### Aim
Write out every one of the following records line for line, with nothing altered.

Records for locating displayed items
::::::::::

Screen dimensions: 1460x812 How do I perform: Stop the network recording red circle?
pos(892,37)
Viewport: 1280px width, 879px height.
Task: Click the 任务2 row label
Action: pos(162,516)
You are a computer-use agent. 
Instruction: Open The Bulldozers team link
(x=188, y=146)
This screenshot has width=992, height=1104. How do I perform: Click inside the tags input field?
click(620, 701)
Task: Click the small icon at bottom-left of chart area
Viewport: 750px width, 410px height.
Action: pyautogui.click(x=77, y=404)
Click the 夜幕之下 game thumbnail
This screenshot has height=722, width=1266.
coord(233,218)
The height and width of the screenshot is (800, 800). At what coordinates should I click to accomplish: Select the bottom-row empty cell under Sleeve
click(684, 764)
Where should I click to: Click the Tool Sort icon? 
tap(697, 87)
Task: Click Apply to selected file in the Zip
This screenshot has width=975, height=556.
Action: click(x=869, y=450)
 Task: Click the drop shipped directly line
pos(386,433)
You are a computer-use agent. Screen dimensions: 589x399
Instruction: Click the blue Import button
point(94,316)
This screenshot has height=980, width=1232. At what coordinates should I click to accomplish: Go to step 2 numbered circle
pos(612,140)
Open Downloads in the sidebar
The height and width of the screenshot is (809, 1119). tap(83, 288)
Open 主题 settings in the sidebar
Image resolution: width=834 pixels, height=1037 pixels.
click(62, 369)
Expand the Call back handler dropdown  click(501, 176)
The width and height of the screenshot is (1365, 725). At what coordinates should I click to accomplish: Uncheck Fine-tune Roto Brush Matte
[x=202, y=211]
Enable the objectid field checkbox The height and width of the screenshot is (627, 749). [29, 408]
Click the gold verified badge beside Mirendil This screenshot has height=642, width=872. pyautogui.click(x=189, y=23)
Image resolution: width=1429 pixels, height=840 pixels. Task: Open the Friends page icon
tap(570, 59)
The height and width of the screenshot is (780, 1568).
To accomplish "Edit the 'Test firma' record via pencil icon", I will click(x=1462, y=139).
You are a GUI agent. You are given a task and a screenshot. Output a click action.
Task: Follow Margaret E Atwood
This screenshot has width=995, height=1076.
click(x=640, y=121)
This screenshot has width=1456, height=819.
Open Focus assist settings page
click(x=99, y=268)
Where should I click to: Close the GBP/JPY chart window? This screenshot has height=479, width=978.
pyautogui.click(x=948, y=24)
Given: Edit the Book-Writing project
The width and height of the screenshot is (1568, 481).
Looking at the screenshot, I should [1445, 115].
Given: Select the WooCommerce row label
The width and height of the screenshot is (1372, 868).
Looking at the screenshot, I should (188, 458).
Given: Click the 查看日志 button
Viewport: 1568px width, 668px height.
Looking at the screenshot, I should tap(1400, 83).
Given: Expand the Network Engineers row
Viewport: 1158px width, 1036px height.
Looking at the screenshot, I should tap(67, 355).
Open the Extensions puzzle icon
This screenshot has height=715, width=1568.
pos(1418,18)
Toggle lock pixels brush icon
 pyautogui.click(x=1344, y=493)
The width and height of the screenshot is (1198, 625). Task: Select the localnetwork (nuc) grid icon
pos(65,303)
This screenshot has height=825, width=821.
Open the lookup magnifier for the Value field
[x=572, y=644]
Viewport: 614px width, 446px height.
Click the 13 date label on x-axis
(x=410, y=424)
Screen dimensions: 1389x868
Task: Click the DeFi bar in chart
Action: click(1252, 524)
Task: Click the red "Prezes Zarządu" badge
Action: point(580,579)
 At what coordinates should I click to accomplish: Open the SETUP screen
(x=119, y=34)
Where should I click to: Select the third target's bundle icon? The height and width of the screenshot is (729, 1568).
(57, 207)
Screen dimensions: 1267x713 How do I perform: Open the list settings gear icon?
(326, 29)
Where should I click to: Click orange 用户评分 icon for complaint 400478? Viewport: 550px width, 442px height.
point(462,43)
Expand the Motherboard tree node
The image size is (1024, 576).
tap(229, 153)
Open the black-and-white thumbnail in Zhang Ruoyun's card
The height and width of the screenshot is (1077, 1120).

::::::::::

### Response to the task
Screen dimensions: 1460x812 How do I perform: Stop the network recording red circle?
pos(892,37)
Viewport: 1280px width, 879px height.
Task: Click the 任务2 row label
Action: pos(162,516)
You are a computer-use agent. 
Instruction: Open The Bulldozers team link
(x=188, y=146)
This screenshot has width=992, height=1104. How do I perform: Click inside the tags input field?
click(620, 701)
Task: Click the small icon at bottom-left of chart area
Viewport: 750px width, 410px height.
Action: pyautogui.click(x=77, y=404)
Click the 夜幕之下 game thumbnail
This screenshot has height=722, width=1266.
coord(233,218)
The height and width of the screenshot is (800, 800). At what coordinates should I click to accomplish: Select the bottom-row empty cell under Sleeve
click(684, 764)
Where should I click to: Click the Tool Sort icon? 
tap(697, 87)
Task: Click Apply to selected file in the Zip
This screenshot has width=975, height=556.
Action: click(x=869, y=450)
 Task: Click the drop shipped directly line
pos(386,433)
You are a computer-use agent. Screen dimensions: 589x399
Instruction: Click the blue Import button
point(94,316)
This screenshot has height=980, width=1232. At what coordinates should I click to accomplish: Go to step 2 numbered circle
pos(612,140)
Open Downloads in the sidebar
The height and width of the screenshot is (809, 1119). tap(83, 288)
Open 主题 settings in the sidebar
Image resolution: width=834 pixels, height=1037 pixels.
click(62, 369)
Expand the Call back handler dropdown  click(501, 176)
The width and height of the screenshot is (1365, 725). At what coordinates should I click to accomplish: Uncheck Fine-tune Roto Brush Matte
[x=202, y=211]
Enable the objectid field checkbox The height and width of the screenshot is (627, 749). [29, 408]
Click the gold verified badge beside Mirendil This screenshot has height=642, width=872. pyautogui.click(x=189, y=23)
Image resolution: width=1429 pixels, height=840 pixels. Task: Open the Friends page icon
tap(570, 59)
The height and width of the screenshot is (780, 1568).
To accomplish "Edit the 'Test firma' record via pencil icon", I will click(x=1462, y=139).
You are a GUI agent. You are given a task and a screenshot. Output a click action.
Task: Follow Margaret E Atwood
This screenshot has width=995, height=1076.
click(x=640, y=121)
This screenshot has width=1456, height=819.
Open Focus assist settings page
click(x=99, y=268)
Where should I click to: Close the GBP/JPY chart window? This screenshot has height=479, width=978.
pyautogui.click(x=948, y=24)
Given: Edit the Book-Writing project
The width and height of the screenshot is (1568, 481).
Looking at the screenshot, I should [1445, 115].
Given: Select the WooCommerce row label
The width and height of the screenshot is (1372, 868).
Looking at the screenshot, I should (188, 458).
Given: Click the 查看日志 button
Viewport: 1568px width, 668px height.
Looking at the screenshot, I should tap(1400, 83).
Given: Expand the Network Engineers row
Viewport: 1158px width, 1036px height.
Looking at the screenshot, I should tap(67, 355).
Open the Extensions puzzle icon
This screenshot has height=715, width=1568.
pos(1418,18)
Toggle lock pixels brush icon
 pyautogui.click(x=1344, y=493)
The width and height of the screenshot is (1198, 625). Task: Select the localnetwork (nuc) grid icon
pos(65,303)
This screenshot has height=825, width=821.
Open the lookup magnifier for the Value field
[x=572, y=644]
Viewport: 614px width, 446px height.
Click the 13 date label on x-axis
(x=410, y=424)
Screen dimensions: 1389x868
Task: Click the DeFi bar in chart
Action: click(1252, 524)
Task: Click the red "Prezes Zarządu" badge
Action: point(580,579)
 At what coordinates should I click to accomplish: Open the SETUP screen
(x=119, y=34)
Where should I click to: Select the third target's bundle icon? The height and width of the screenshot is (729, 1568).
(57, 207)
Screen dimensions: 1267x713 How do I perform: Open the list settings gear icon?
(326, 29)
Where should I click to: Click orange 用户评分 icon for complaint 400478? Viewport: 550px width, 442px height.
point(462,43)
Expand the Motherboard tree node
The image size is (1024, 576).
tap(229, 153)
Open the black-and-white thumbnail in Zhang Ruoyun's card
The height and width of the screenshot is (1077, 1120).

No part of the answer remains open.